### [TASK GOAL]
Leave out the pictures and repeat exactly the lines from the one containing "Create a new folder" through the end of the records.

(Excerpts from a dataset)
________
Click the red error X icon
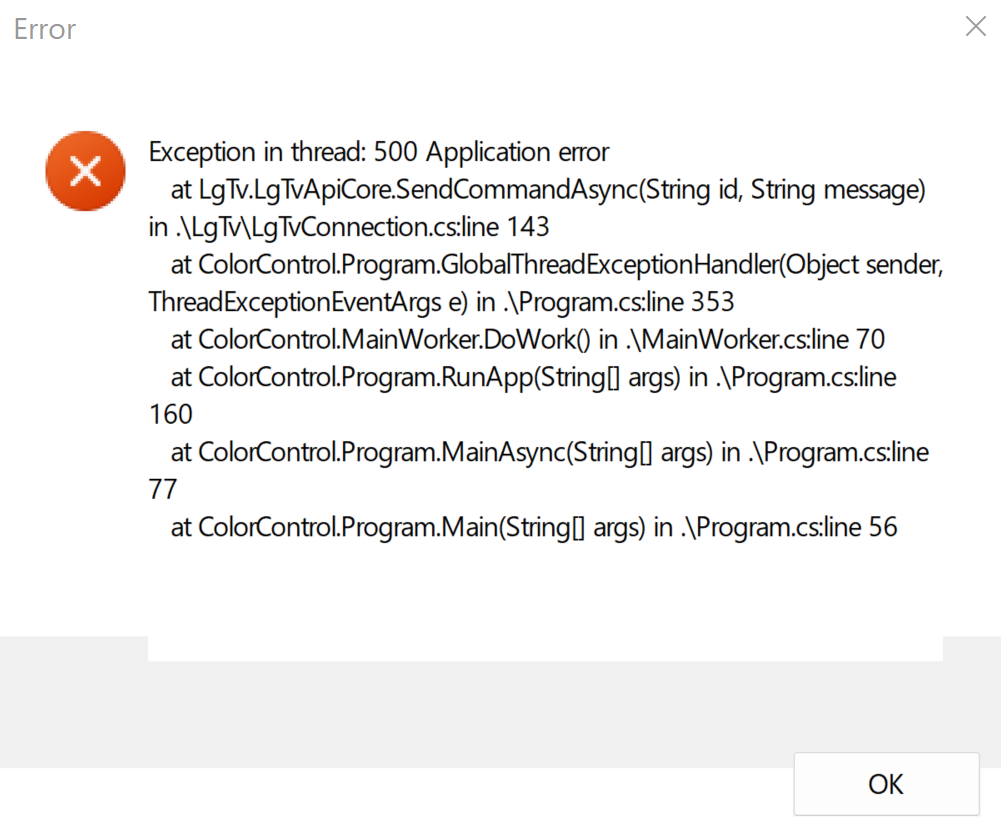The width and height of the screenshot is (1001, 831). pyautogui.click(x=86, y=171)
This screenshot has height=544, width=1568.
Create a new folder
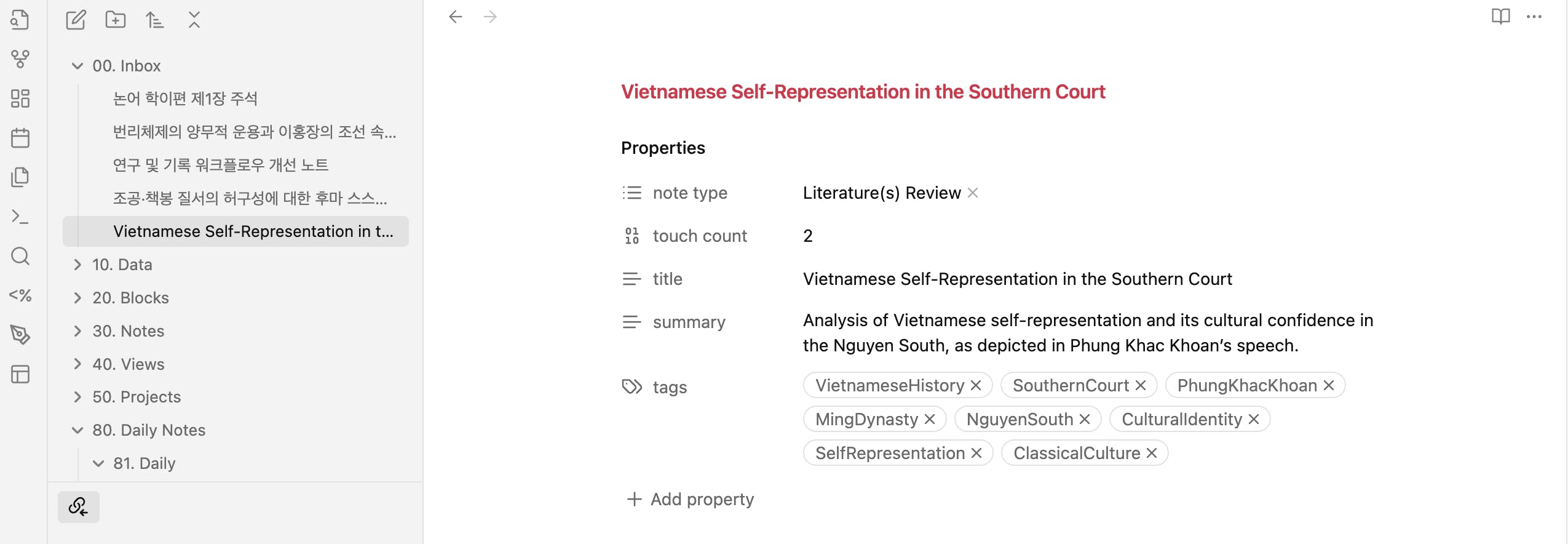(115, 20)
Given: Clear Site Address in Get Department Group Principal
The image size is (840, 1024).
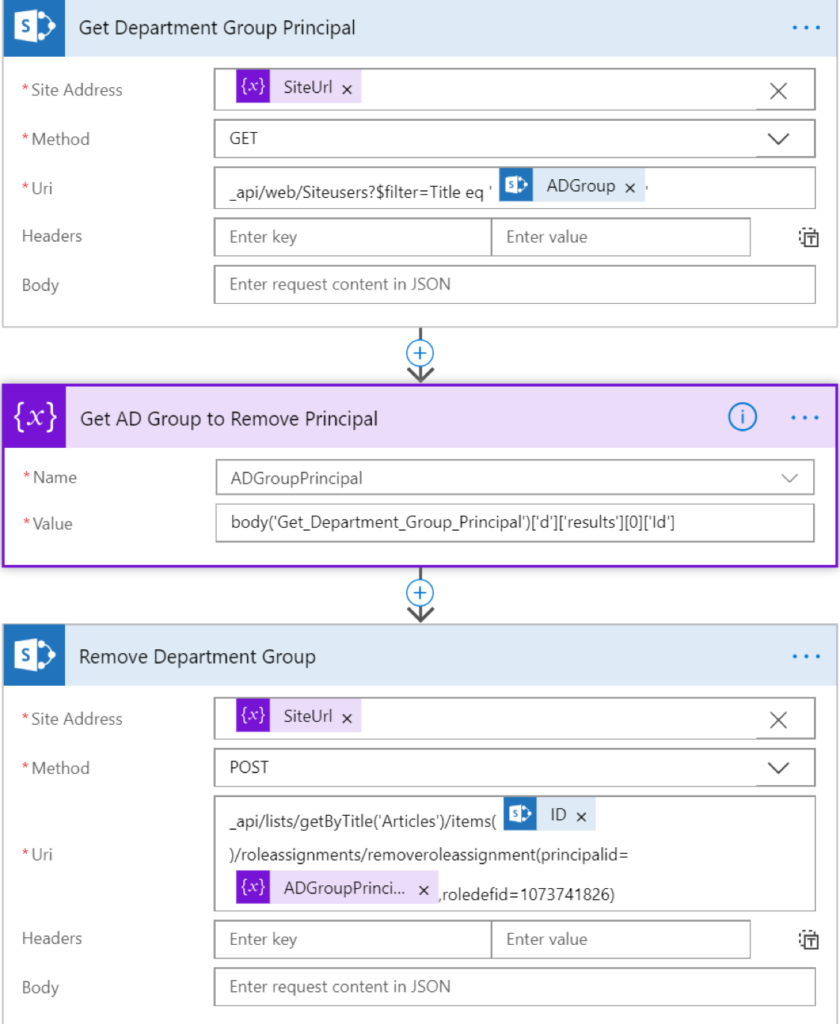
________
### [OUTPUT BELOW]
Create a new folder
(115, 20)
Given: Clear Site Address in Get Department Group Principal
The image size is (840, 1024).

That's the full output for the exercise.